Market assessment: A market assessment is a description of the desired or targeted customer and the marketplace for the product. This can include demographic information, such as profiles of people and regions where you will be selling.
Startup costs: This section should include accurate prices for everything from land, equipment and raw materials to permits and legal and accounting fees.
Budget: Put together a budget for the first year to demonstrate how your startup costs will balance out against how you plan to price your product and against projected first-year sales. (You don’t have to recoup startup costs in the first year.)
Growth prospects: Anticipate your growth for the first year, as well as your overall goals for the first through fifth years.
Plan for Growing Seasons
How long does it take for raspberry bushes and grapevines to produce fruit? How long do goats need to roam before they have kids? How long should cheese age? This is where planning for growing seasons comes in.
Brent and Suzie Marcum of Salem Road Farms in Liberty, Ind., advise starting your homework on the segment of small farming you’re interested in long before you dig the first hole and order the first plants. They’re absolutely right. Everything from the region you live in to the breed of plants or animals you buy affects its ripeness or maturity. It’s essential to understand the seasons of growth as they relate to your new venture.
When Brent and Suzie started buying fruit trees at $25 apiece, they already knew what they were getting themselves into. “With our fruit trees, we had to plan ahead three to five years for a crop, so we knew the return on them would be later,” Brent says. Knowing that, they didn’t overextend themselves.

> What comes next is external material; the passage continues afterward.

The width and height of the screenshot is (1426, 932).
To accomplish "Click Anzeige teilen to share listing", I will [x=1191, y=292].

Take courses, read reliable information online, and talk to other people who’ve gotten started recently or have years of experience. “Put the seed in the ground and it will grow” is not going to work.

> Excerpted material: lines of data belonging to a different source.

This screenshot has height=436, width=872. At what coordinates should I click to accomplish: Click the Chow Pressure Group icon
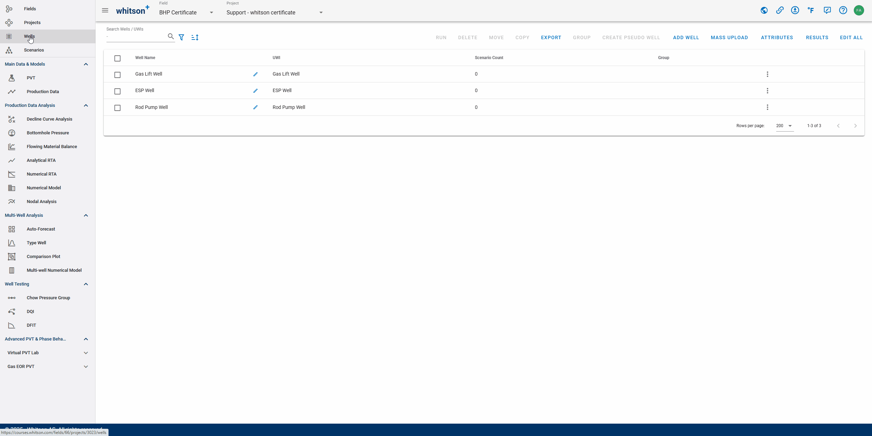[x=12, y=298]
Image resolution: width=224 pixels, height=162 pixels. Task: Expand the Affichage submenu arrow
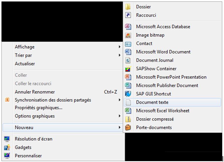point(120,47)
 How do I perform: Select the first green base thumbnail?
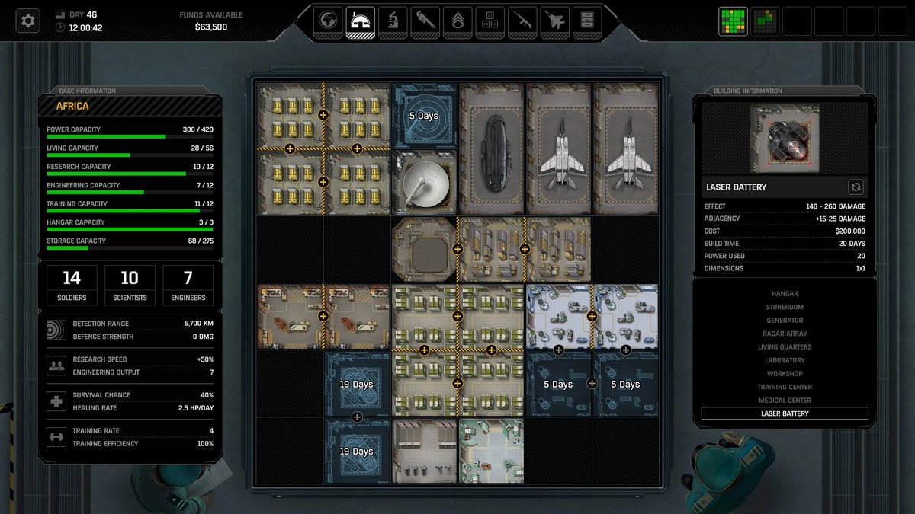(732, 21)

Plan for the Changing of Seasons
I think you’ll be amazed when you move to the country at just how much more you notice, feel and even sense the seasons changing. You can smell the earth so strongly in the spring, and the hint of rain practically permeates the house. On July days in the Midwest, you can hear the corn stretch and grow in the sweltering, humid air. By fall, the sight of combine headlamps amid the dust and red light of dusk will become a sight you know means harvest. In winter you can feel in your bones a cold that signals a snow squall, and the gray-blue late afternoon light just begs you to finish up your chores early and go inside. Yes, the seasons affect us deeply when we’re out in them rather than just driving through them.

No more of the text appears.